According to the Israeli analytical portal Details, with the permission of the Israeli Ministry of Defense, the program began to be sold on the open market. Thus, the Mexican authorities used it to catch the famous drug lord El Chapo. At least 40 countries, including European ones, have used Pegasus to prevent terrorist acts and the sale of children, as well as to fight the mafia. Under contract with the FBI, the source says, the program could penetrate more than just the phones of people under intelligence agency work. However, it did not come to the real hacks in the U.S., at the end of last year the company was imposed government sanctions for all those illegal hacks, which with the help of Pegasus were carried out in various countries around the world.

The company itself neither confirms nor denies these information. The developers of the spy program avoid publicity. NSO Group is known for its cautiousness in disclosing information about its external and internal activities. Yet one day the developers openly stated:

«If anyone says they’ve found a better way to catch criminals, terrorists and pedophiles, I will shut this company down», Julio said. «Someone has to do the dirty work», Omri Lavi echoed him.

Some in Israel call them secret superheroes to whom thousands owe their lives. Hundreds of prevented terrorist attacks around the world, «live bombs» defused at the last moment, drug lords sent to jail — all this is the result of NSO Group’s work.

Pegasus spyware is classified by Israel as a weapon, and any export of this technology must be approved by the government.

Israel’s Defense Ministry said Israel only allows cybersecurity-related products to be sold to government agencies and only to fight crime and terrorism.

«If it is found that [NSO Group products] were used in violation of the terms of the license or the assurances of the purchasing countries, we will take appropriate measures», Israel’s Defense Ministry said in a statement.

Nevertheless, as Walla recently reported, the Cabinet is expected to approve a proposal to establish a government commission to investigate the use of the spy computer program by police and prosecutors. The Knesset has proposed revising the state’s policy regarding the export of cybersecurity tools. The formation of the commission, according to Walla, is opposed by law enforcement, counterintelligence, and police. With the appearance of this product in the hands of law enforcement agencies, the number of terrorist attacks in Israel has decreased many times, according to representatives of intelligence agencies.

Meanwhile, in Israel, the program’s tools have been adopted not only by special agencies to combat terrorism, but have also become part of the active arsenal of the police. According to reports in the Israeli media, the police began using Pegasus to listen to politicians, ministers, deputies, publishers of major newspapers, directors of influential companies, their relatives, former and current government officials, their friends, mayors of cities, organizers of political actions, including opposition ones, Prime Minister Netanyahu and members of his family. The full list has not yet been finalized, but we are talking about hundreds of people, analysts believe. Information obtained in this way was passed on to the Tax Authority, the Antitrust Committee and other bodies with no idea of the sources.

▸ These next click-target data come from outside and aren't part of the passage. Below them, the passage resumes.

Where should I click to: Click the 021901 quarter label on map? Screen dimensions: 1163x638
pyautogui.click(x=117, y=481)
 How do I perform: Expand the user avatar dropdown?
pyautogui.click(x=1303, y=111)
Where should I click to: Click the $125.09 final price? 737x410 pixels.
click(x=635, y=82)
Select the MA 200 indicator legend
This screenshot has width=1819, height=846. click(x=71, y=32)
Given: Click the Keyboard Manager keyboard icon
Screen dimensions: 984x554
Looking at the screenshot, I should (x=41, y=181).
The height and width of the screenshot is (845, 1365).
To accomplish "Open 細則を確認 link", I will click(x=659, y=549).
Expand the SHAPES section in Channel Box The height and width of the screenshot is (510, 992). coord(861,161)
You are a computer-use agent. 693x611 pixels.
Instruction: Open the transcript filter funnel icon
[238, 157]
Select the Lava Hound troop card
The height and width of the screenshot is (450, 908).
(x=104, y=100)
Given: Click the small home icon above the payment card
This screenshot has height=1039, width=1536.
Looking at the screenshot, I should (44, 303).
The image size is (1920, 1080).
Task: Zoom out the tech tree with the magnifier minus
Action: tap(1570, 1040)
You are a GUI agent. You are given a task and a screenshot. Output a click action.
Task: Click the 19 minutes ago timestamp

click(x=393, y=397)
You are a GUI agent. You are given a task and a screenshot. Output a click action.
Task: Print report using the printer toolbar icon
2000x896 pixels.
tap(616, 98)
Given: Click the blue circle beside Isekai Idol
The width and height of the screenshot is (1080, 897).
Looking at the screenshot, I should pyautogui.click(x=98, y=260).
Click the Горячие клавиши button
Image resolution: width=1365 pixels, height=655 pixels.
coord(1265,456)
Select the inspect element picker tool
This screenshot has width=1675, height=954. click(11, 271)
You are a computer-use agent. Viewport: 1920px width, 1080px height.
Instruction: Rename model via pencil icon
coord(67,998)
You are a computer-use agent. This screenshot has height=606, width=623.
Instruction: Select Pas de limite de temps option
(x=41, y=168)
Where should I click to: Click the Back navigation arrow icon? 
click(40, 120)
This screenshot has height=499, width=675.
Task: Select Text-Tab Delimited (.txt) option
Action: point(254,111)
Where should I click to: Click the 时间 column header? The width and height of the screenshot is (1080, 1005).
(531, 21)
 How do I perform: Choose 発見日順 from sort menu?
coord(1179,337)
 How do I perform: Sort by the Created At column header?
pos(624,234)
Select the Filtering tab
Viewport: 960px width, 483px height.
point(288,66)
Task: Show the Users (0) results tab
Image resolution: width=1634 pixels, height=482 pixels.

Much evidence has emerged that the tool has been used to spy on political opponents and others far beyond Israel’s borders.

Experts are increasingly insistent on the need for new laws and protocols to regulate the rules for storing personal information on the Internet and protecting access to it. The Pegasus situation has triggered an international reaction. Several regional blocs have launched investigations and imposed restrictions on the use of the software.

The only thing holding back Pegasus from mass use is the price — the cost of such targeted attacks is estimated at tens of millions of dollars.